Derek Pringle offers some intriguing thoughts about why batsmen are almost invariably appointed to the top England job.
Andrew Strauss was surely teasing when he said Joe Root was not the only candidate to replace Alastair Cook as England’s Test captain. But if there really are others you can bet none are bowlers, a breed unlikely to be appointed to cricket’s highest office if they were the only players left standing.

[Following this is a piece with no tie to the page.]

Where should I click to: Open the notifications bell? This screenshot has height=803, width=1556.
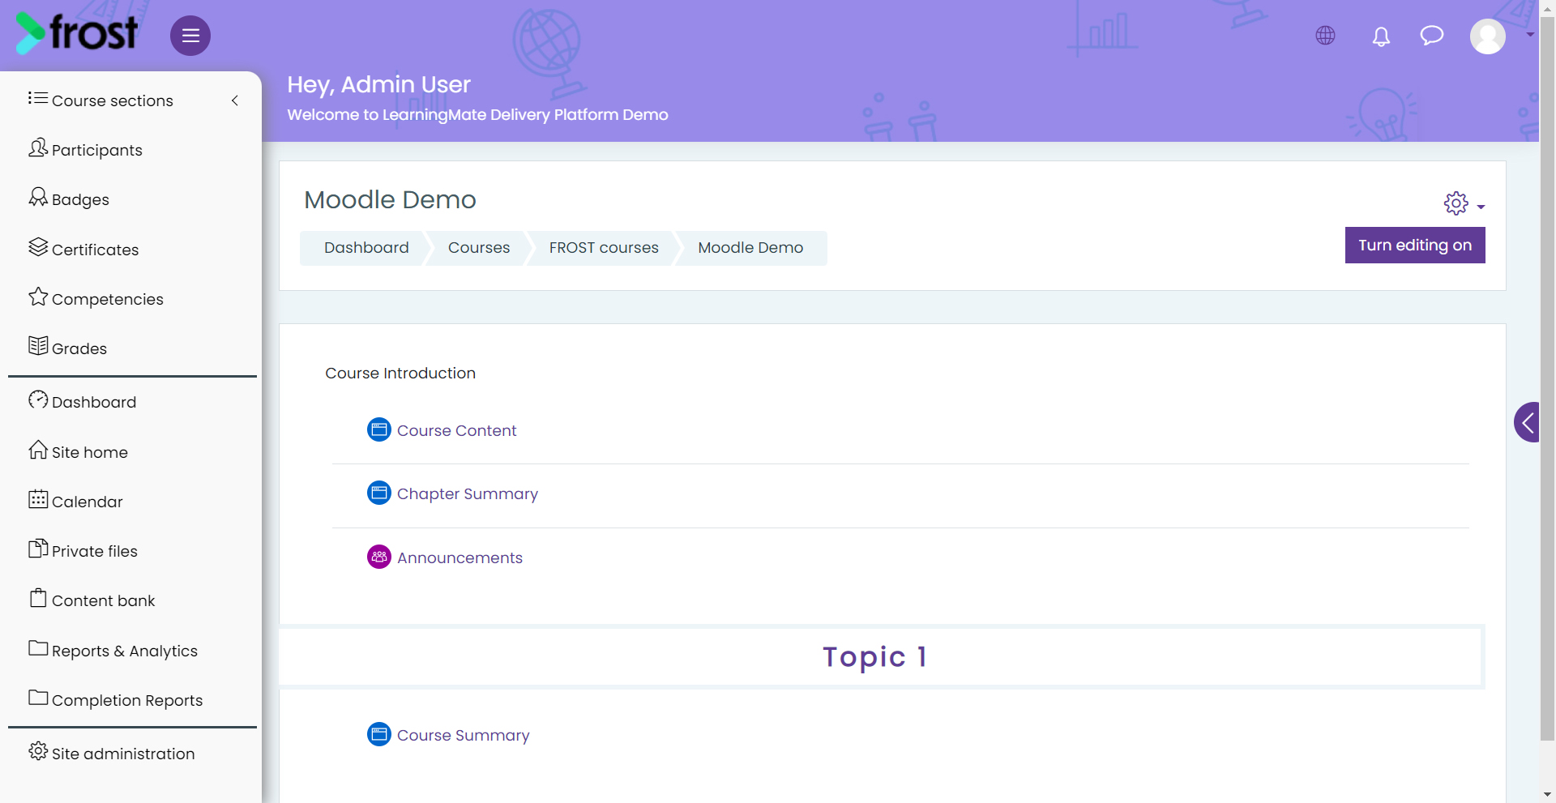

Why is it, in the minds of those who make decisions upon captaincy, are bowlers, especially the faster ones, so often discounted from being candidates? Everyone knows they are cricket’s deep thinkers and, in the longer formats, its match winners, too. And yet you can count the Test captains of England and Australia who have been pace bowlers on part of one hand, so rare has been their ascent to the game’s top job.
With Ian Botham and Andrew Flintoff counting as all-rounders, only Bob Willis and Gubby Allen have done the job for any length of time. Big Bob led England in 18 Tests between 1982-84 and achieved a win-rate of 38 percent. Allen, who captained 11 times between 1936-48, won four Tests. Both win-rates are inferior to the leading England captains (all batsmen) yet Willis’ record is pretty decent overall (again mostly batsmen), so ineptness cannot be a factor in their scarcity.

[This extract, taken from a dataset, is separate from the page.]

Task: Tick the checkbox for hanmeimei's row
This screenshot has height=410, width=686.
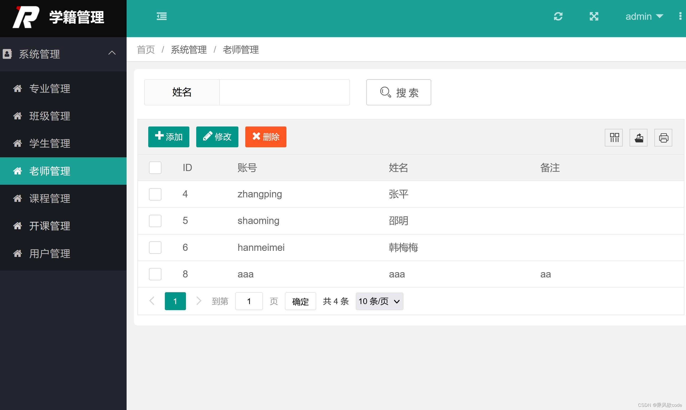Action: [155, 247]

The most successful captain-cum-pace bowler was Shaun Pollock, who succeeded the disgraced Hansie Cronje as captain of South Africa in 2000. Pollock was in charge for 26 Tests and won 14 of them (over 50 per cent). With South Africa’s transformation in its infancy then, he benefitted from having a team containing the best players available rather than one which ticked various boxes, unlike most of his successors.
You would have thought that the West Indies, that cradle of great fast bowlers, might have had someone to rival Pollock’s record but while the quicks there have captained the national team more often than any other major Test playing country, their achievements have ranged from modest to poor.